San Diego Union-Tribune

BIDEN TO VOTERS: SAVE DEMOCRACY

President calls on public to stand up to election deniers

- BY ZEKE MILLER & COLLEEN LONG Miller and Long write for The Associated Press.

Warning that democracy itself is in peril, President Joe Biden called on Americans Wednesday night to use their ballots in next week’s midterm elections to stand up against lies, violence and dangerous “ultra MAGA” election disruptors who are trying to “succeed where they failed” in subverting the 2020 elections.

This is no time to stand aside, he declared. “Silence is complicity.”

After weeks of reassuring talk about America’s economy and inflation, Biden turned to a darker, more urgent message, declaring in the final days of midterm election voting that the nation’s system of governance is under threat from former President Donald Trump’s election-denying lies and the violence Biden said they inspire.

The president singled out “ultra MAGA” Republican­s — a reference to Trump’s “Make America Great Again” slogan — calling them a minority but “driving force” of the Republican Party.

Pointing in particular to last Friday’s attack on House Speaker Nancy Pelosi’s husband, Biden said that Trump’s false claims about a stolen election have “fueled the dangerous rise of political violence and voter intimidati­on over the past two years.”

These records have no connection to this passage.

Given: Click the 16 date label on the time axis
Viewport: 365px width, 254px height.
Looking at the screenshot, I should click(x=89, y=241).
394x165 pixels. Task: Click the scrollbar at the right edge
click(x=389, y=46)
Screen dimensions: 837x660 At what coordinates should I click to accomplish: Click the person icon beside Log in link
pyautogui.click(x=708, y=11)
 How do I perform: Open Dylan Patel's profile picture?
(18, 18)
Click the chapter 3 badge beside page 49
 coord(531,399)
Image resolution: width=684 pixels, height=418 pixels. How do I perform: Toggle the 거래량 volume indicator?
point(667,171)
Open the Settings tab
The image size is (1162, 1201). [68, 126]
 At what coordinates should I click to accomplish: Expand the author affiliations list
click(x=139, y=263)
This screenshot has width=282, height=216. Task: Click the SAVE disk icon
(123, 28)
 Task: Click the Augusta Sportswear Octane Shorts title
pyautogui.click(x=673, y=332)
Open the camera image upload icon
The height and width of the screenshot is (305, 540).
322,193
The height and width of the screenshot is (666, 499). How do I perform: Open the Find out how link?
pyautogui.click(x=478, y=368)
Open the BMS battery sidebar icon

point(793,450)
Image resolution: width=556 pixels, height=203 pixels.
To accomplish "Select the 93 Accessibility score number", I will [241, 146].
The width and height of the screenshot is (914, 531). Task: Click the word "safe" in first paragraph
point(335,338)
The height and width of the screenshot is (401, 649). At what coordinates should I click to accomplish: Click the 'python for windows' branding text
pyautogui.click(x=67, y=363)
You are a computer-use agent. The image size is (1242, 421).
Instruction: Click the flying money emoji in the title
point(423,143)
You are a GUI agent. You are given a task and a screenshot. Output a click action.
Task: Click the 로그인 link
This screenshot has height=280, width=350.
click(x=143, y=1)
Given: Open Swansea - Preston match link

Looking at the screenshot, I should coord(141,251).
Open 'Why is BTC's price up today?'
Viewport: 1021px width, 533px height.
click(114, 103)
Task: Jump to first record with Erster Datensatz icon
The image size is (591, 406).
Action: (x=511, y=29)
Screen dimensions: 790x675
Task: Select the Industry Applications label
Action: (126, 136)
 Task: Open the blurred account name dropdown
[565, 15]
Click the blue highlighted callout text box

“There’s an alarming rise in the number of people in

this country condoning political violence or simply remaining silent,” Biden added. “In our bones we know democracy is at risk, but we also know this: It’s in our power to preserve our democracy.”

The president’s speech — focused squarely on the rite of voting and the counting of that vote — amounted to a plea for Americans to step back from the inf lamed rhetoric that has heightened fears of political violence and challenges to the integrity of the elections. Biden was straddling two roles,

speaking as both a president defending the pillars of democracy and a Democrat trying to boost his party’s prospects against Republican­s.

He called out the hundreds of candidates who have denied the 2020 election result and now refuse to commit to accepting the results of the upcoming midterms.

“This driving force is trying to succeed where they failed in 2020 to suppress the rights of voters and subvert the electoral system itself,” Biden said.

“That is the path to chaos

in America. It’s unpreceden­ted. It’s unlawful. And it is un-American.”

The speech came days after a man seeking to kidnap House Speaker Pelosi severely injured her husband, Paul Pelosi, in their San Francisco home in the worst recent example of the political violence that burst forth with the Jan. 6, 2021, insurrecti­on at the Capitol and has continued with alarming, though less-spectacula­r incidents.

Election workers nationwide have questioned whether to go back to work

following increased intimidati­on and harassment ahead of Election Day. At least five people have been charged with federal crimes for harassing workers as early voting has gotten under way.

Reports of people watching ballot boxes in Arizona, sometimes armed or wearing ballistic vests, have raised serious concerns about voter intimidati­on. Election officials nationwide are bracing for confrontat­ions at polling sites. A flood of conspiracy theorists have signed up to work as partisan poll watchers.

Emphasizin­g that it is the first federal election since the Capitol riot and Trump’s attempts to overturn the 2020 presidenti­al election, Biden called on voters to reject candidates who have denied the results of the vote, which even Trump’s own administra­tion declared to be free of any widespread fraud or interferen­ce.

Biden asked voters to “think long and hard about the moment we are in.”

“In a typical year, we are not often faced with the question of whether the vote we cast will preserve democracy or put it at risk,” he said. “But we are this year.”

“I hope you’ll make the future of our democracy an important part of your decision to vote and how you vote,” Biden added, asking Americans to consider whether the candidates they are supporting would respect the will of the people and accept the outcome of their election.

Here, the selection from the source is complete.